156:雪[マグ*ネス]
崖城都市デグレアの城門前。
獅子将軍とうたわれた元デグレアの将軍アグラバインは感慨深げに、かつて自分が守った国を見つめていた。
「まさか、この目でまた故郷の街を見ることになるとはな……」
「この街で、おじいさんは暮らしていたのね」
アメルはアグラバインの手にそっと自分の手のひらを重ねた。
「くしゅん……」
振り返ればミニスだ。
「な、なんか……すっごく寒くないっ?」
「ど、ど、ど、ど……同感、かも……っ」
ルウが同意する。
二人の格好を見てネスティは嘆息した。
ミニスは生足を出したまま。いや、ミニスはそれでも長袖だからまだマシだ。
ルウとモーリンなどへそまで出している。
ストラがあるから平気だと豪語するモーリンは確かに震えていないが、もう少し気を付けておくべきだったかと後悔する。
デグレアは白い雪で覆われつつあるのだ。
「君の目論見どおり ここまでは、うまく来ることができたがここから先は どうするつもりだ?」
ネスティはマグナに気になっていたことを訊いた。
「警備の手薄な場所を探して、そこから中に入り込むよ」
マグナの答えに皆頷いた。確かにそうだ。
「どっちにしろ、こうも大勢で行くわけにはいかねだろ?」
というフォルテにマグナはにっこり笑う。
「わかってる……みんなは、ここで待っててくれればいい。行くのは、シオンさんと俺だけで充分だ」
「なんだって!?」
ネスティはマグナに詰め寄った。
「やはり、そのつもりでしたか」
予測していたらしいシノビであるシオンは穏やかに微笑した。
「言い出したのは俺だからね」
「だからって、君は素人じゃないか!?」
たった二人で行かせるわけにはいかない。
いや、行かせたくない。
ネスティはなんとか止める理由、あるいは自分も同行する方法を見つけようと思考を巡らせた。
しかし、仲間達は次々に同意する。
気をつけて、がんばれよ、大丈夫、きっとうまくいく……とかける言葉はマグナの無謀な計画を後押しするもの。

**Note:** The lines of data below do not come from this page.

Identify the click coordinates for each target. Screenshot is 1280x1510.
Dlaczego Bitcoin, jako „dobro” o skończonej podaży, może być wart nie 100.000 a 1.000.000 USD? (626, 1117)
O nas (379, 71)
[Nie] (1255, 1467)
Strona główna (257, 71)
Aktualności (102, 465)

皆心配ではないのかと、ネスティは仲間一人一人の顔を確認するように見ていった。
彼らの表情はマグナに対して絶対的な信頼を寄せているものだった。
自分だけがマグナをいつまでも頼りない子どもだと思いこんでいたのか。
ネスティはマグナから目を逸らし俯いた。
肩を叩かれ顔を上げる。マグナが困ったように笑っていた。
「心配するなよ。ネスだけ俺が信じられないの?」
ネスティは小さく笑んで、首を横に振った。そして、顔を上げシオンの前に歩み寄った。
「シオンさん……。このお調子者をどうかよろしくお願いします」
「かしこりました。では、行きましょうか」
「気をつけてな」
「うん!」
元気に返事をしマグナはネスティに背中を向ける。
降りしきる白い雪の中に霞み遠ざかる弟弟子の背中は、知らぬ間にネスティの記憶にあるそれよりも一回り大きくなっていた。